SCサテライト放送の設立

ep放送を押し出していた企業

スカパー! の話はとりあえず置いておくとして、またepへと話の流れを戻そうと思います。蓄積型放送サービスが登場した時、各企業が出資してこれからさらに盛り上げていこうとする動きが強かったものの、最終的には残念過ぎる結果に終わってしまったのでそれはそれでしょうがない。人の失敗談をあざ笑うわけではありませんが、これらが本当にヒットすると考えられていたと思うと、正直疑問符しか浮かんでこない。消費者もそれに躍らされること無く淡々とそんなのがあるのかぁという程度の認識でしかなかっただろう。ですが中には次世代の放送局としてこれからが一番熱いと信じていた企業もあり、実際に専門の放送局として開通していたテレビ局も存在していた。現在では後ほど詳しく説明するが、ショップチャンネル株式会社の傘下に入った『SCサテライト放送株式会社』について話をしていこう。
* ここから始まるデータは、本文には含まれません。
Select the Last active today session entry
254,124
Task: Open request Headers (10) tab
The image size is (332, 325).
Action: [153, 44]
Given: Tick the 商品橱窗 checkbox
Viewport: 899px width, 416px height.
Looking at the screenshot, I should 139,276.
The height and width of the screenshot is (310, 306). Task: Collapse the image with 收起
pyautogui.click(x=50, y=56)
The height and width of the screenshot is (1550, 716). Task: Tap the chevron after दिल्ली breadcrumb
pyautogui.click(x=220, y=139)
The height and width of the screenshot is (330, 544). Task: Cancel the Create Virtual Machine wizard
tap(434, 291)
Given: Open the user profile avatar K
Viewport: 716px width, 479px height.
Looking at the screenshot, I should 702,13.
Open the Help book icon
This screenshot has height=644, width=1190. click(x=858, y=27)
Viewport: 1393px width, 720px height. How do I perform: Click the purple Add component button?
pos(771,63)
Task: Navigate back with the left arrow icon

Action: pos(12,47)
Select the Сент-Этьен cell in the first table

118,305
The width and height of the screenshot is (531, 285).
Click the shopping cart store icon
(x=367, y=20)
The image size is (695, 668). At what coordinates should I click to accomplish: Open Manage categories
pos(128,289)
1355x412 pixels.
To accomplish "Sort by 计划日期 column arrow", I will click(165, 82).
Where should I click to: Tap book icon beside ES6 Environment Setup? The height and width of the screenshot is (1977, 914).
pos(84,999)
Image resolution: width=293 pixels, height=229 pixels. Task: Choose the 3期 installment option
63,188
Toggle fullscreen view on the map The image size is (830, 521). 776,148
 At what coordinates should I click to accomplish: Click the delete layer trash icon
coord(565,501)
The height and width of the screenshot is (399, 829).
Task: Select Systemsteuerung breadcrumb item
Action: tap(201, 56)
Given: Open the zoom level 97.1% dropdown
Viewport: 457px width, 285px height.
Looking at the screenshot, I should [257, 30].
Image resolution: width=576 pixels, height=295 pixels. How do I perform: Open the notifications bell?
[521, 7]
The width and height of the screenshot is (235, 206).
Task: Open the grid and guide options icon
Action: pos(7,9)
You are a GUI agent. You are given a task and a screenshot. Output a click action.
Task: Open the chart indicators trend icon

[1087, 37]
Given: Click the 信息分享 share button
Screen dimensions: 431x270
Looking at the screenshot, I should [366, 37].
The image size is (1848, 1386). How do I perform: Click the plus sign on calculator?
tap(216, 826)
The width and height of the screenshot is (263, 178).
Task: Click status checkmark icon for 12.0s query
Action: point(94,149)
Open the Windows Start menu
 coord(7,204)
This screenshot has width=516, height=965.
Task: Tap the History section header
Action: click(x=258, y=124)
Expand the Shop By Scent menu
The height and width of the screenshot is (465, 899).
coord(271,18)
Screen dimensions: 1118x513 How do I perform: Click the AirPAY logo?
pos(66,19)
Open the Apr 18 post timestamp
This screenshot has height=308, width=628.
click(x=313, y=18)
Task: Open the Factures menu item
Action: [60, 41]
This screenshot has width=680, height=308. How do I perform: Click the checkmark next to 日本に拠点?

epを信じて開局したものの、蓄積型放送ってなんだよというツッコミをもらいながらも、きっといつかヒットするとお上の言うことを真に受けていたが、華を咲かせることなく華々しく散ることすら許されずとも、なんとか頑張っている企業だ。こう話すと色々あれかもしれないが、そういう印象なので色々踏まえつつもう少し奥まで見てみよう。

人気のテレビ

企業の誕生まで

このSCサテライト放送株式会社、長いのでSCサテライトと略すことにする。こちらの企業はep放送が誕生した折に設立された会社となっており、出資者はepに関わっていた松下電器産業・粉飾決算事件がどうなるか楽しみな東芝などが協力して出来上がった企業だ。この中にはスカパー! も加わっているので、それなりに期待されていたのだろう。

満を持して登場したSCサテライトはその後、蓄積型放送を中心としたサービス・ep都の連動を重視した番組制作を行っていくこととなった。結果は語るまでもない、見るも無残なものだ。そもそも制作していた番組が、本当に誰を意識していたのか理解できないものなので根本から何かが歯車的に狂っていたのかもしれない。結局、数年足らずでep、蓄積型放送が終了してしまうと、その後の迷走っぷりが甚だしいくらい暴れまわっている。それがまた面白いので、ちょっと見てみよう。

迷走の歴史

  • 1:他社で制作された番組を購入・放送していた
  • 2:結果が振るうこと無く、放送休止の憂き目に遭遇する
  • 3:その後なんとか放送再開となるも、無料チャンネルとしてかろうじて復活する
  • 4:2007年4月より、世界初の24時間放送スタイルの通販番組として新生

どうしてこうなった

最初は蓄積型放送サービスとして始まり、サービス終了になった後は他社が制作した番組を購入して放送するもそれでも繋がることなく、放送休止となってしまう。波乱に見舞われ続けたが、その後無料放送番組として放送再開となったものの、このままでは駄目だとして通販番組を24時間ライブ中継するというスタイルへと変革を遂げてなんとか存続を果たした。

どうしてこうなったという一言しか浮かんでこない。epの失敗によって放送局として最大に修羅場に遭遇していたのは分かるが、辿り着いた先が通販番組と来た。通販番組として放送されれば、確かに無条件に等しい形で番組を視聴する人は必ずと言って出てくる。テレビは見ている人間がいなければ成立しないメディア媒体の1つ、視聴層に限った話ではなく誰かが見ているという事実が成立していればそれで十分だったのかもしれません。そう思うと、現代のように通販が主流となっている時代には適した番組となっているので、結果良ければ全て良しとなったと言える。

画質で選ぶなら

結果として

蓄積型放送サービスというそれまでにないシステムの登場で成功を期待されていたが、人々の関心が向けられること無くその勢いを増す気配もないまま、終了してしまった。出資者となった企業にしても痛手だったかもしれないが、一番深手を負ったのはSCサテライトであるのは言うまでもない。設立されて会社を任されるようになった代表取締役も、サービス事態が終了してしまい何とか立てなおそうとして迷走を繰り返しながらも、今ではそれなりに有名な通販番組を放送できている事を考えれば、まだ良かったほうだ。

こういう場合、悪いことが連鎖的に発生してトコトンまで堕ちていくものだが、そうならなかっただけマシだと言っていいだろう。総合的に考えると、視聴者となる消費層以上に弄ばれた感が強いのだがそこから巻き返した経営者としての力には感服するの一言に尽きる。